The need for smarter recalls.
The prevalence of recalls in recent years has contributed to a significant, yet unnecessary expense and burden for manufacturers. While 2015 led to big recalls becoming the new normal in the automotive industry, it pales in comparison to some of the biggest recalls of the past, such as the high-profile 2000–2001 Ford/Firestone tire and 2009–2010 Toyota acceleration recalls, as well as the General Motors ignition switch recalls that have dominated newspaper headlines in 2014. Depending on the size and severity of a problem, and on the number of products or consumers affected, product recalls can mean billions of dollars in recall costs for manufacturers, not to mention legal, government fines as well as millions of dollars in lost revenue due to damage to brand reputation. It is remarkable that manufactures normally recall a whole batch or series of a product and not individual products. One of the reasons is missing traceability under which surrounding conditions an individual product or its components has been manufactured. Most manufacturers still rely on antiquated quality controls with product samples off the production line. It is a common practice to bring the samples to a lab for performing various tests on the samples before being judged to be consumer-ready. Usually, the tests are executed with proprietary software tools and test results are kept in separate quality data systems or even in non-digital formats – disconnected from the production process itself and its characteristics during production time. Imagine the advantages of knowing the associated machine conditions of each SKU along the manufacturing steps. As soon as first quality problems are obvious, manufacturers could trigger a retrospective root cause analysis on the bad parts in order to understand which machine conditions caused a specific problem, focusing recalls not on the whole batch but only on those products with a higher defect probability.
Condition monitoring meets quality control.
The condition of a production machine directly impacts the quality of a work piece. Traceability based on an integrated approach towards process data and quality data is a prerequisite for both real-time in-line non-contact quality control and automated retrospective root-cause analysis. But traceability of machine data imposes a lot of technical requirements on data processing and data storage – for instance, relational database technologies are not able to process high-frequency data streams generated from machine sensors. Big Data is the key technology to make these data streams accessible and make them actionable. Pairing of machine condition data (originating from sensors to measure vibrations, pressures, speed changes, temperatures, torques etc.) and quality data of SKUs (provided by RFIDs) delivers new insights for quality control in an efficient and affordable way no one could have imagine before.

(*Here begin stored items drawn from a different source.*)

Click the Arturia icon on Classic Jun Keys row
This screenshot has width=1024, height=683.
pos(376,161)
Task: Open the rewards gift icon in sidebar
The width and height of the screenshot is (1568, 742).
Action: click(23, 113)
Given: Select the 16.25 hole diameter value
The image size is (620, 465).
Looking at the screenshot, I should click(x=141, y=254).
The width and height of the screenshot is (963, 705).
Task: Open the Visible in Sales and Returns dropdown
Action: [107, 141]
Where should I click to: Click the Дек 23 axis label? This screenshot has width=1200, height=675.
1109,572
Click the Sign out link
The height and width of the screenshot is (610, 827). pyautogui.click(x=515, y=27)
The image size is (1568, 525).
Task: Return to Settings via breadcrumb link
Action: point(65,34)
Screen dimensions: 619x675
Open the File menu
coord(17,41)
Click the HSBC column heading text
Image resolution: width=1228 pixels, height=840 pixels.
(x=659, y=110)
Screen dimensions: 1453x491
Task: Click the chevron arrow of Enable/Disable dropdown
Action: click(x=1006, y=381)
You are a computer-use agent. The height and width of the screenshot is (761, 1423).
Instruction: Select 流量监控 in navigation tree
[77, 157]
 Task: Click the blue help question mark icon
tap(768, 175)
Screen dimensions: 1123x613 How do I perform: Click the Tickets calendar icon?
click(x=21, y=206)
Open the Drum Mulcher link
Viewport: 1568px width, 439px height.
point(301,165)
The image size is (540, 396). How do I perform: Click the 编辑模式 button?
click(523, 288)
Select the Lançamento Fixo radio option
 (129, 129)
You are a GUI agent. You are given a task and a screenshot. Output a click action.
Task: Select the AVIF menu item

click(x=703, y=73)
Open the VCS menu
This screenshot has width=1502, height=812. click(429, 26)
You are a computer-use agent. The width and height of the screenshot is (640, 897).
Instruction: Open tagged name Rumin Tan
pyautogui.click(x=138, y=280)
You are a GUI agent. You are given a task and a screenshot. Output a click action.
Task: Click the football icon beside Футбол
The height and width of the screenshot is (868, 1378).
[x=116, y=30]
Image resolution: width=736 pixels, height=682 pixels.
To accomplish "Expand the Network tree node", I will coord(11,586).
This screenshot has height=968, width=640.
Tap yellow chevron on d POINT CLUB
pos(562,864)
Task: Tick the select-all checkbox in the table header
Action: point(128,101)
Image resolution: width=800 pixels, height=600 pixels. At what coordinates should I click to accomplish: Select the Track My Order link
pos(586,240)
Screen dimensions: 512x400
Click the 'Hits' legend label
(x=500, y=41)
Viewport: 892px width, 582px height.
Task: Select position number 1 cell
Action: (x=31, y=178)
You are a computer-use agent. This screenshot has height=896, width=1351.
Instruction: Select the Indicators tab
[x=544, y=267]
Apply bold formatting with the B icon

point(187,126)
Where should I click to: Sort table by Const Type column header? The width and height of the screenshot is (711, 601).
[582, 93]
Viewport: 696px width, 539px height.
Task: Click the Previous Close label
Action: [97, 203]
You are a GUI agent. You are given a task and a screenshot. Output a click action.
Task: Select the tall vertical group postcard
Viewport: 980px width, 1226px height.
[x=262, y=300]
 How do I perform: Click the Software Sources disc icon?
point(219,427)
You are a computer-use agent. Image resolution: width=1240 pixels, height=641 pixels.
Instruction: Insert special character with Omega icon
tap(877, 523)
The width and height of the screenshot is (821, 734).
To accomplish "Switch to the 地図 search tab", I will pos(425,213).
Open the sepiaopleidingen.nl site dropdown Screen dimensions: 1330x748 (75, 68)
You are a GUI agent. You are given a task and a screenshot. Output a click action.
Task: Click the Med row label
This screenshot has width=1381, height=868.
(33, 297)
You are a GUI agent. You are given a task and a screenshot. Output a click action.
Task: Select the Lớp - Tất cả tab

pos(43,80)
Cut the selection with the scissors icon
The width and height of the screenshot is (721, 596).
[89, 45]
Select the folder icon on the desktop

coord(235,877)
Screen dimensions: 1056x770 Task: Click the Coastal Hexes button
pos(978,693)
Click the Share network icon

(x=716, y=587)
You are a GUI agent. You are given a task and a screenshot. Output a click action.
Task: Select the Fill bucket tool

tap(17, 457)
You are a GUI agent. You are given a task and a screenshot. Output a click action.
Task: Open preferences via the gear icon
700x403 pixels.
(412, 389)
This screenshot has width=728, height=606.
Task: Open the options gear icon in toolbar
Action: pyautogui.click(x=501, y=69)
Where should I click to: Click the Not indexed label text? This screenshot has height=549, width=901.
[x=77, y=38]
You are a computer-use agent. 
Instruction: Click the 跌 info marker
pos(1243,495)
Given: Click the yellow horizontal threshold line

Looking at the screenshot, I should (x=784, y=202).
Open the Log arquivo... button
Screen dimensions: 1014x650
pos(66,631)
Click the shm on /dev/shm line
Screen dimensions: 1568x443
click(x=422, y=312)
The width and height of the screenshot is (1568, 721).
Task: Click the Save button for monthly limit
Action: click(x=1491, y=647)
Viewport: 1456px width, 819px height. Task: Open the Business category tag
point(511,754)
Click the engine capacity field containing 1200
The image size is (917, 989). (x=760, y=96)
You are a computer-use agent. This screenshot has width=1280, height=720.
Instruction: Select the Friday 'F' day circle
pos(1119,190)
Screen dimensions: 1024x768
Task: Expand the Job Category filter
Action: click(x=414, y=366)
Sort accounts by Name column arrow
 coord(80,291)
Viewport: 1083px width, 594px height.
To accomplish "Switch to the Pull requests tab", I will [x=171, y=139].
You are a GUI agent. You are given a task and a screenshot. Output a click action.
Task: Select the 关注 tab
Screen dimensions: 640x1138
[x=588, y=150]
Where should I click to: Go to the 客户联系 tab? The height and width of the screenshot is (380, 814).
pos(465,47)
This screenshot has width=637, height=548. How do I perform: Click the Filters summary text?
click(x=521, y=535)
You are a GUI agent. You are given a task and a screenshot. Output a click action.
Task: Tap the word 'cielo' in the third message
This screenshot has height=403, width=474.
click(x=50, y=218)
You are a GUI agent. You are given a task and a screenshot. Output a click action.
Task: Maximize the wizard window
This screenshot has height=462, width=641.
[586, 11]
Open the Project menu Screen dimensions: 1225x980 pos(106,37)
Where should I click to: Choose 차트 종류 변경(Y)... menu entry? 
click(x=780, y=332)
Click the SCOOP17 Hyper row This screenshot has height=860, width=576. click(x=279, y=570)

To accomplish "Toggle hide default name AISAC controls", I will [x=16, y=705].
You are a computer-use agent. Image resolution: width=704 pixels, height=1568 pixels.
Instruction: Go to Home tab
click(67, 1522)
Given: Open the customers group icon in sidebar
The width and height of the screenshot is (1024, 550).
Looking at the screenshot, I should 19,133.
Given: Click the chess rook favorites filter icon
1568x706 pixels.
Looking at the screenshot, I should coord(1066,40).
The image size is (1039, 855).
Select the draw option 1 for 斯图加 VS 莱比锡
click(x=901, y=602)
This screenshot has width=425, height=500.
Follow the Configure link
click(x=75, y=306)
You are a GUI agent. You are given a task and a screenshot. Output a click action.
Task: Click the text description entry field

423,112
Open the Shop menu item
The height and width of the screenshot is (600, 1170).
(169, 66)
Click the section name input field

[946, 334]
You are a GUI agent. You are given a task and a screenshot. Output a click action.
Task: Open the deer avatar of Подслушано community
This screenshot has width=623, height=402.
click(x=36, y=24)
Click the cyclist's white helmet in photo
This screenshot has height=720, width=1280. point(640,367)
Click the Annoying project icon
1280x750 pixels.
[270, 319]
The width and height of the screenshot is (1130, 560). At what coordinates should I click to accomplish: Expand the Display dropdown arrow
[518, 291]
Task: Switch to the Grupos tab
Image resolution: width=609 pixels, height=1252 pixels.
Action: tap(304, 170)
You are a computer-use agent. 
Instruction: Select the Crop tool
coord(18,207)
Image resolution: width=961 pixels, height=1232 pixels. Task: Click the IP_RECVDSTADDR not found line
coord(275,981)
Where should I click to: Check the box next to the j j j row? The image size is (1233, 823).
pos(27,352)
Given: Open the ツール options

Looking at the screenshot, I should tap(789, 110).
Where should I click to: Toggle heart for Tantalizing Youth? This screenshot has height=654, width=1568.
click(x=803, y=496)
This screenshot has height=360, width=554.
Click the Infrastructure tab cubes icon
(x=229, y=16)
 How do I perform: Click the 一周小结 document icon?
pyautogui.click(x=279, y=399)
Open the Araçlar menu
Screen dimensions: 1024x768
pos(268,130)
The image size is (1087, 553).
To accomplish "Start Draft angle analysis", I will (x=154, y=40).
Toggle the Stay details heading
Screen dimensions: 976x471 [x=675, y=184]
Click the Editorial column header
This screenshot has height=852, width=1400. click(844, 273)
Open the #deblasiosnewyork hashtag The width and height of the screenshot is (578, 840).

Quality fingerprinting – how it works.
Datatroniq delivers prebuilt functionalities to establish a data driven quality fingerprint for each manufacturing step of a work piece. By tracking machine health conditions for each work piece that is being processed we are creating a unique data quality universe for real-time quality control and retrospective root cause analysis. Along the production line, each work piece inherits a quality index derived from the health condition of the underlying machine, takes it to the next manufacturing step, synchronizes the quality index, takes it to the next manufacturing step etc., and keeps it until the end-of-line inspection. Having Datatroniq’s real-time traceability established, work pieces can be dropped from the production line if quality index falls below a work piece-specific threshold. As a consequence, poor quality of work pieces can be automatically identified and alerted before they are examined in end-of-line inspections. For root-cause analysis, Datatroniq takes on a new dimension of accelerated insights and actionable decisions. Imagine a set of SKUs originating from rejects of end-of-line inspections or consumer rejects. Given a set of SKUs Datatroniq automatically triggers a root-cause analysis based on the quality fingerprint history of the corresponding SKU. Resulting outputs are rule sets describing the failure reasons and continuous insights for sustainable quality improvements for future manufacturing processes.
Benefits and conclusions.
With Datatroniq manufacturers can protect themselves by detecting the first signs that problems may be on the horizon before they impose damage on their businesses and reputation. The traceability of process data and quality data reduces quality risks during the manufacturing process and leads to a reduced number of rejects. With quality checks automatically carried out 24/7 on each produced work piece (and no longer on samples) Datatroniq provides a comprehensive data driven non-contact in-line quality control solution, that is not only affordable and easy to deploy but one that also pays off after a very short time period. In case of looming recalls, manufacturers can now quickly respond with automated root-cause analysis based on quality fingerprinting to better understand and identify the affected products and components, in order to significantly limit the number and corresponding costs of recalls.